§ Exercise goal: Write the next part of the passage on retail inventory shrinkage below, starting right after its last sentence.

§ Text passage:

In accounting, shrinkage or shrink occurs when a retailer has fewer items in stock than were expected by the inventory list. This can be caused by clerical error or by goods being damaged, lost, or stolen between the point of manufacture (or purchase from a supplier) and the point of sale. High shrinkage can adversely affect a retailer's profit.

In 2008, the retail industry in the United States experienced shrinkage rates of around 1.52% of sales. During the same year, retailers in Europe and Asia Pacific reported average shrinkage of about 1.27% and 1.20% of sales, respectively.

==Causes==
According to the 2008 National Retail Security Survey conducted at the University of Florida, a shrinkage rate of 1.51% translates to $36.3 billion in annual loss ($15.5 billion to employee theft and $12.9 billion to shoplifters). Theft, both internal and external to the company, continues to be the driving force behind retail inventory shrinkage, at 78.3% of all shrinkage in 2008. Of that portion, 42.7% is attributed to employee (also known as internal) theft and 35.6% was due to external theft, known as shoplifting.

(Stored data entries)

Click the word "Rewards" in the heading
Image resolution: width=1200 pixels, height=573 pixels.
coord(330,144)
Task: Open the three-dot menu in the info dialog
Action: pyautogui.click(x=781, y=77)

==

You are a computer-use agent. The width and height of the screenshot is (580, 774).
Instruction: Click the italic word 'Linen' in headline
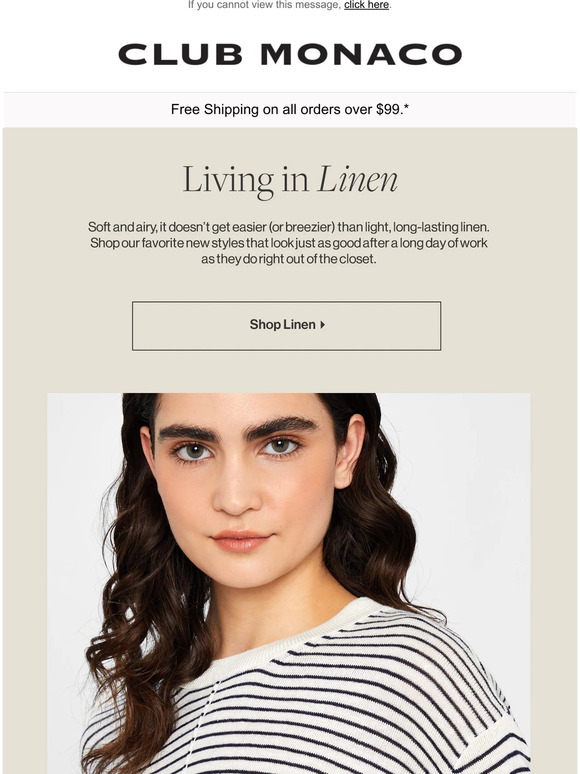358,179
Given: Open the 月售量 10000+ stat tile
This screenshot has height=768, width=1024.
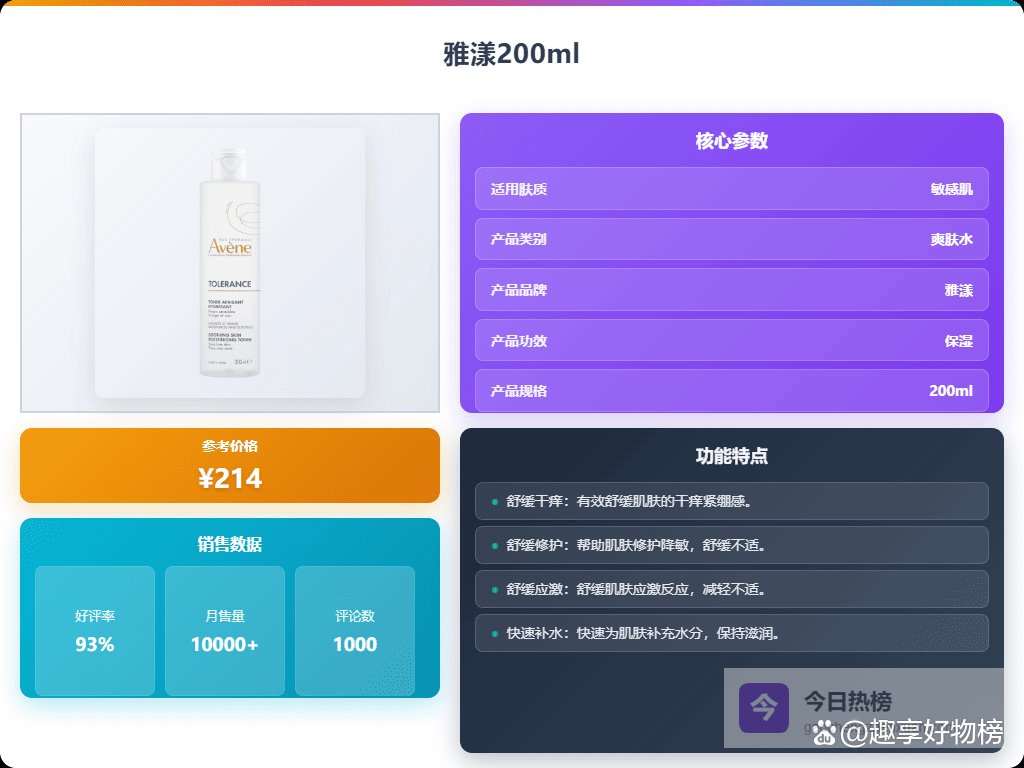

§ Reply to the exercise:
The prevention of this type of shrinkage is one reason for security guards, cameras and security tags. Other causes of shrinkage include:
- Administrative errors such as shipping errors, warehouse discrepancies, and misplaced goods
- Cashier or price-check errors in the customer's favour
- Damage in transit or in the store
- Paperwork errors
- Perishable goods not sold within their shelf life
- Vendor fraud
- Recalled items
- Returns and exchanges especially if the item returned or exchanged is not resellable

===Loss at the POS terminal===
Shrinkage in retail that is caused by employee actions typically occurs at the point of sale (POS) terminal. There are different ways to manipulate a POS system, such as a cashier giving customers unauthorized discounts, creating fraudulent returns, or simply removing cash from the register. These questionable transactions are called POS exceptions. Traditionally, POS fraud is fought by surveillance staff monitoring a POS terminal or manually searching surveillance video recordings. Modern POS systems can have automatic alerts when specific exceptions are detected. Also exception reports and listings based on employees, refunds, price overrides, terminals etc. are possible to detect with modern systems. Modern networked-based POS systems can also include network video to POS exception listings, giving quick access to detailed information of what has happened.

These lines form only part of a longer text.